S'agissant du non respect de l'article 3 de la CEDH, il y a d'abord lieu de relever que M.[O] n'est plus fondé à invoquer l'état de vulnérabilité dans lequel il se trouvait avant son placement en rétention, n'ayant pas critiqué la régularité de l'arrêté de placement en rétention à l'occasion de la première demande de prolongation formulée le 11 juillet 2023 par l'autorité administrative.
Pour ce qui est des violences que M.[O] aurait subies le 11 juillet 2023 et de la tentative de suicide qu'il aurait faite à la suite de cette première agression, force est de constater qu'aucune pièce n'est versée aux débats de nature à étayer ses dires sur ces deux points. Surtout, il indique lui-même qu'il a pu déposer plainte pour ces faits et que la direction du centre de rétention l'a changé de bloc afin de garantir sa sécurité.
Il rapporte certes la preuve, par la production de sa fiche d'admission à l'hôpital et d'un certificat médical initial de constat, que des violences ont bien été exercées à son encontre le 11 août 2023 qui ont entraîné les lésions suivantes : une plaie d'environ 2 cm du cuir chevelu au niveau occipital gauche suturée par deux points, une contusion 'scapula droite et gauche face post' et une plaie à la lèvre inférieure droite.
Pour regrettables qu'elles soient, les blessures dont a été victime M.[O] ne constituent pas en elle-même un traitement inhumain ou dégradant, sauf pour M.[O] à démontrer qu'il n'a pas été en mesure de dénoncer ces faits ou qu'il n'a pas reçu les soins appropriés.

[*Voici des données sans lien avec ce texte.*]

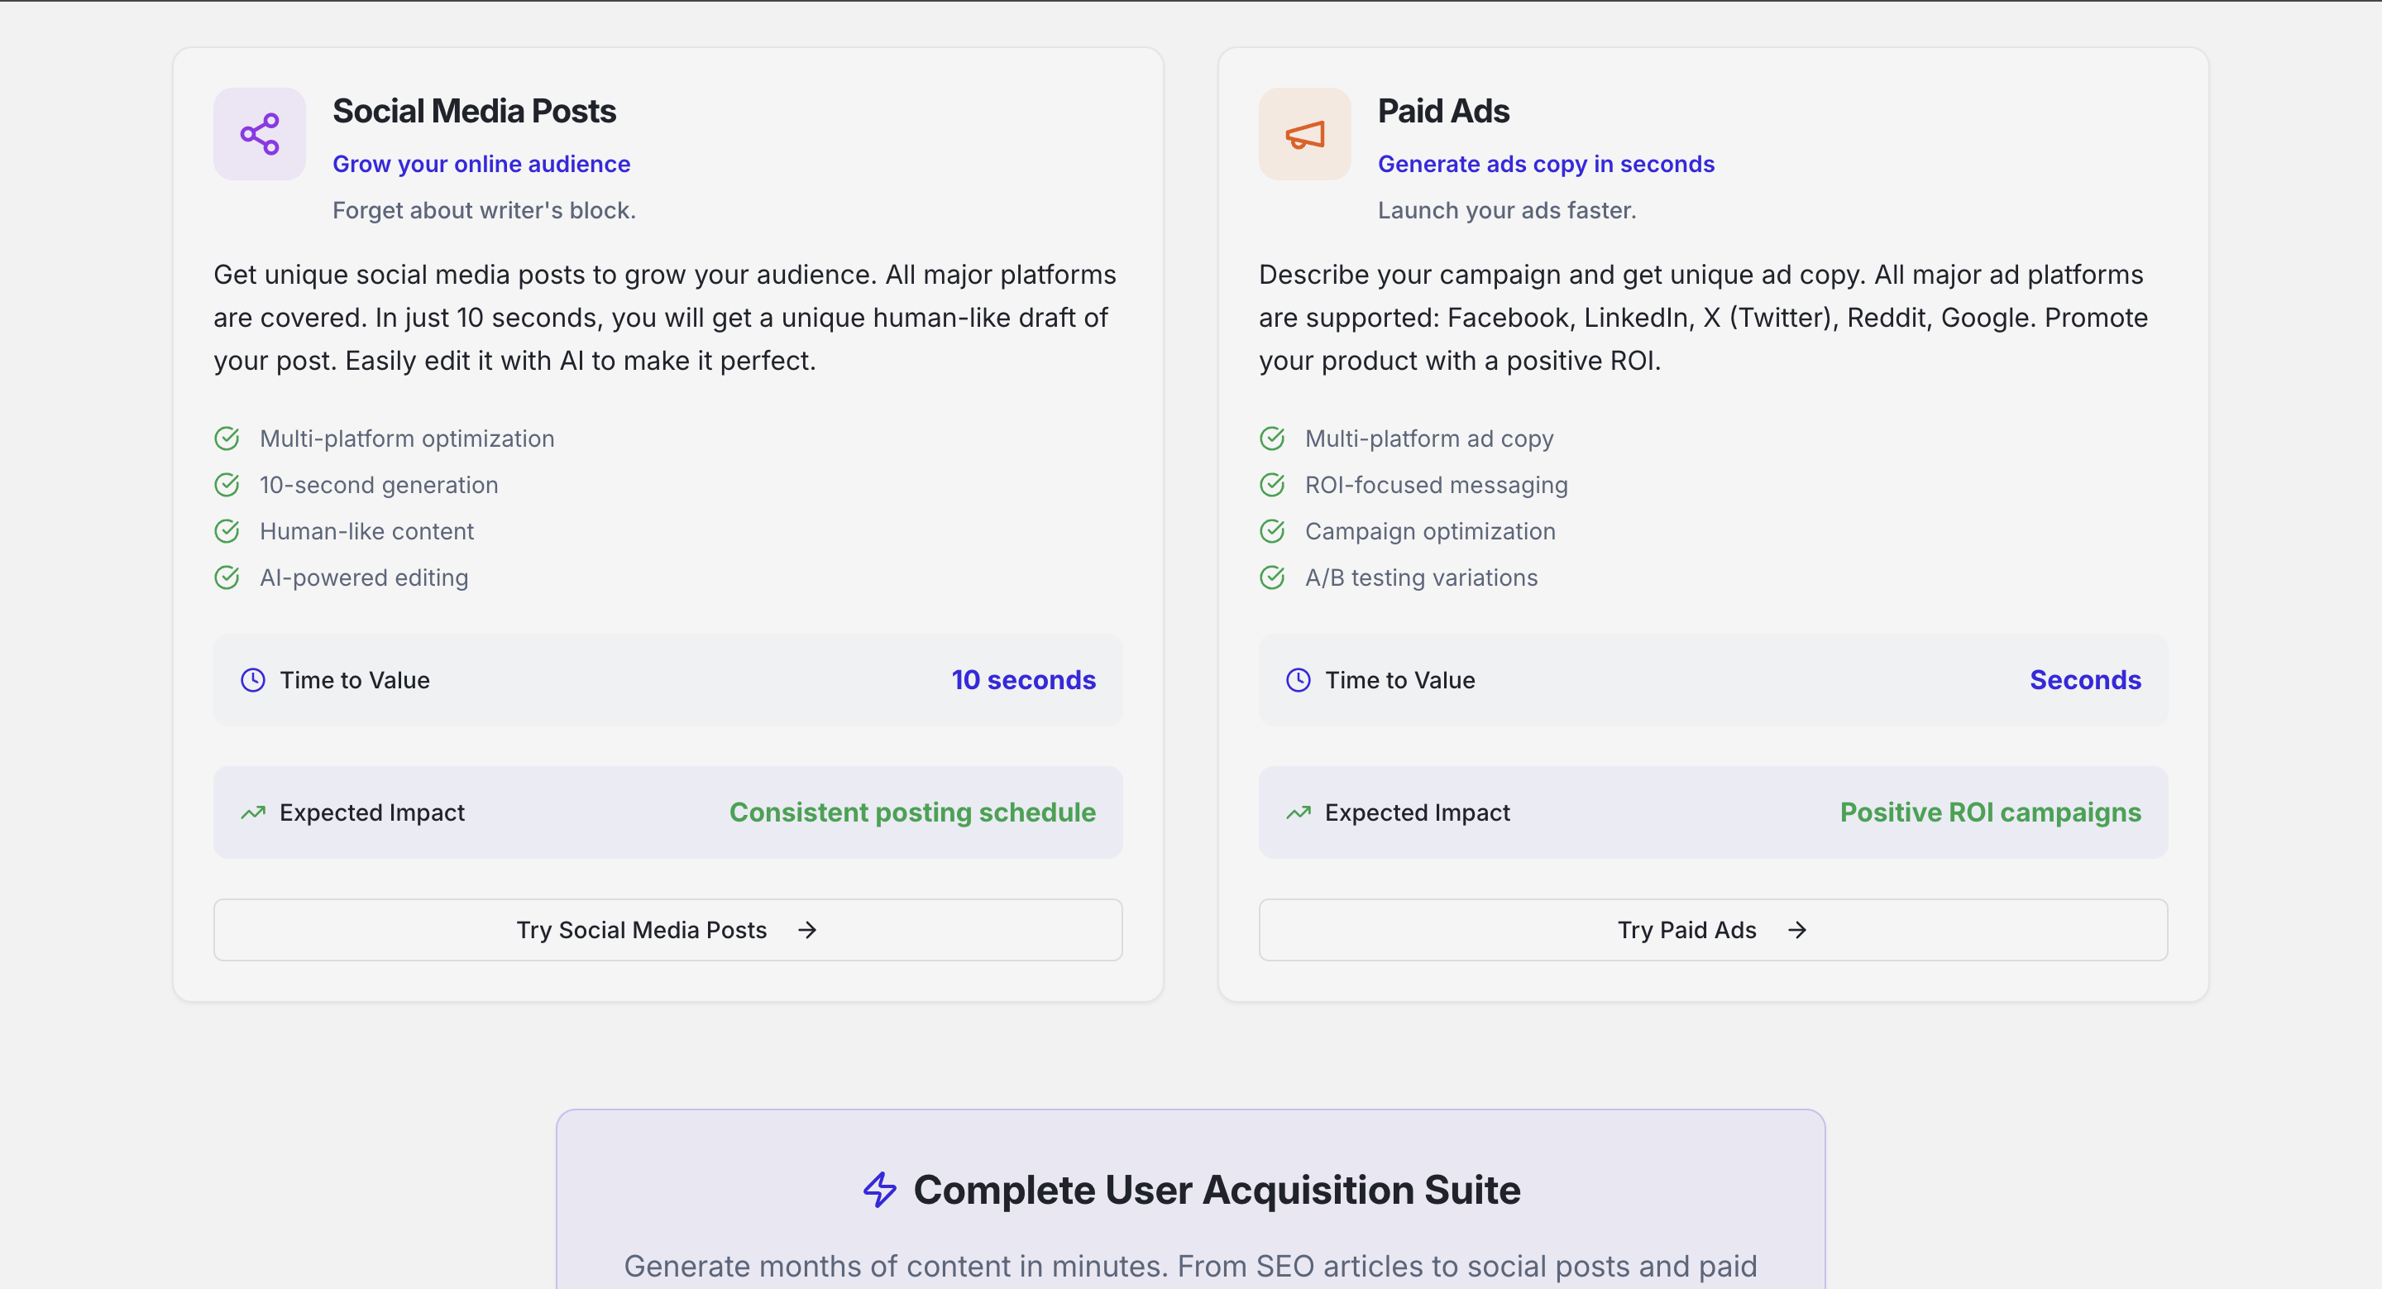Click the arrow icon in Try Social Media Posts

click(x=807, y=929)
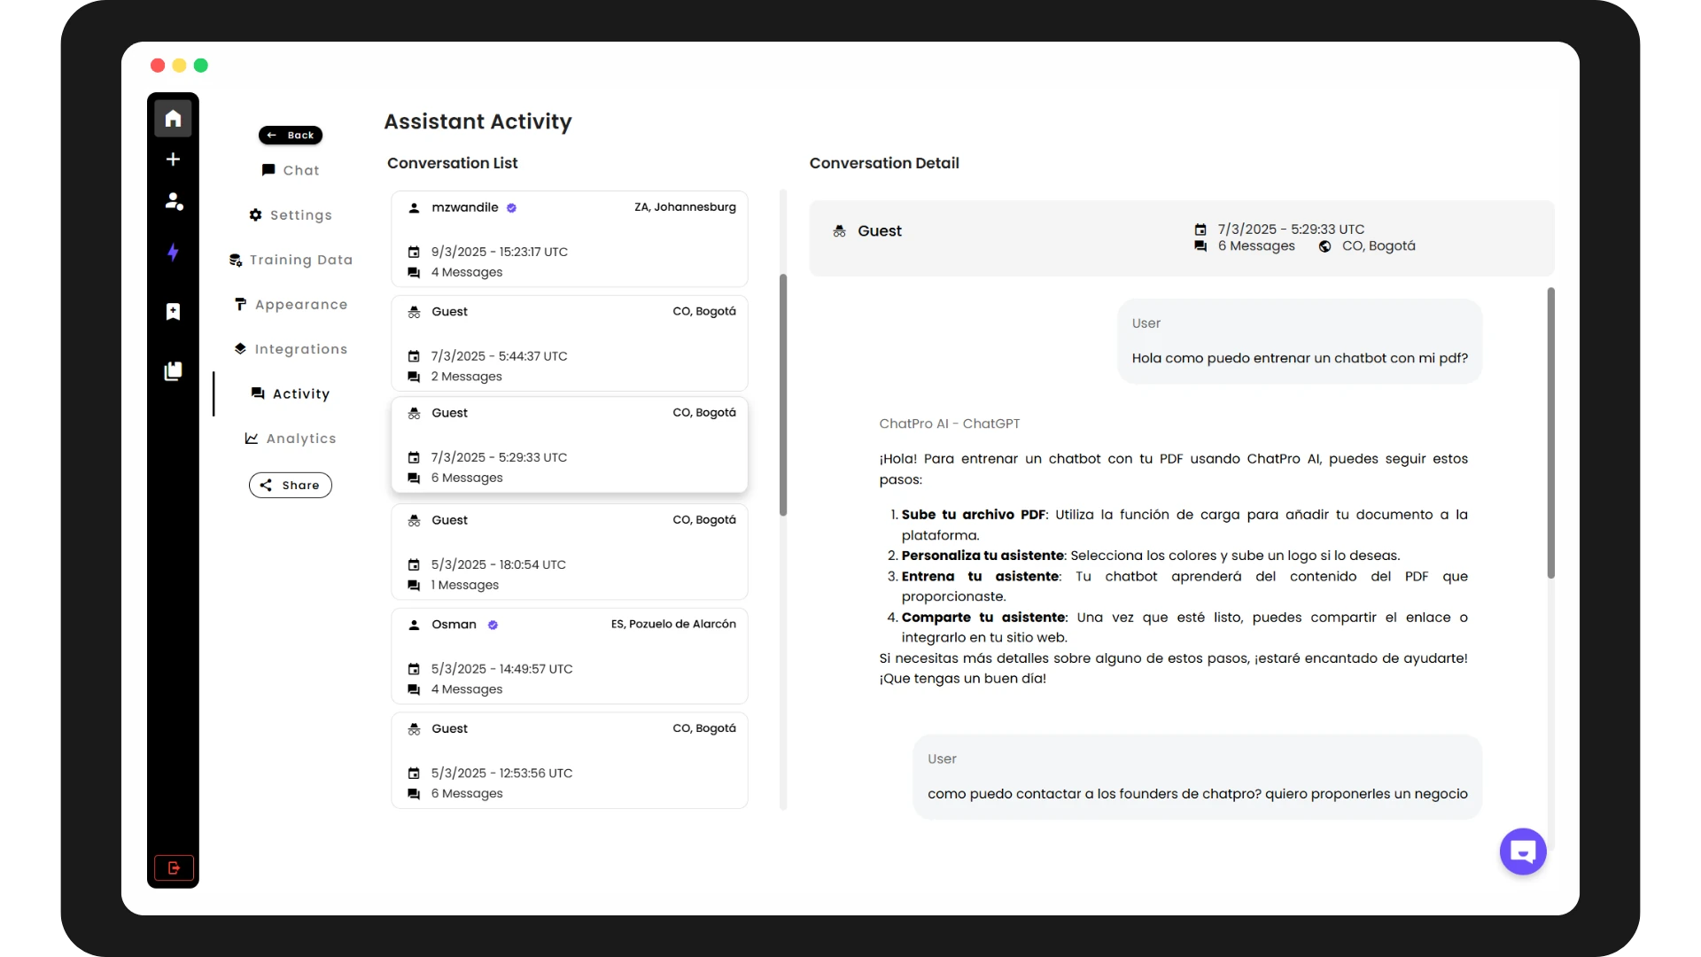Click the home icon in the sidebar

A cet égard, il sera noté que les documents précités révèlent que la direction du centre de rétention a pris toutes les dispositions nécessaires pour qu'il soit en charge sur le plan médical dans les meilleurs délais possibles, M.[O] n'évoquant nullement nullement un quelconque défaillance à cet égard. Leur analyse permet également d'établir qu'il a bénéficié des soins adaptés à son état, des examens complémentaires ayant d'ailleurs été prescrits pour vérifier l'absence de fractures.
Le certificat médical ne mentionne pas que son état de santé serait incompatible avec son retour en rétention et M.[O] ne signale pas non plus qu'il n'aurait pas bénéficié des soins ambulatoires prescrits par le médecin dans le cadre de l'ordonnance établie le 11 août 2023.
Enfin, M.[O] ne fait pas état d'un quelconque refus de la direction du centre de rétention de le laisser déposer plainte pour ces faits, sachant qu'à ce stade, aucun élément ne permet de déterminer le contexte exact dans lequel il a été blessé.
Il ne peut donc valablement être soutenu que la protection de la santé M. [O] n'est pas correctement assurée, de sorte que le moyen tiré de la violation de l'article 3 de la CEDH ne peut prospérer.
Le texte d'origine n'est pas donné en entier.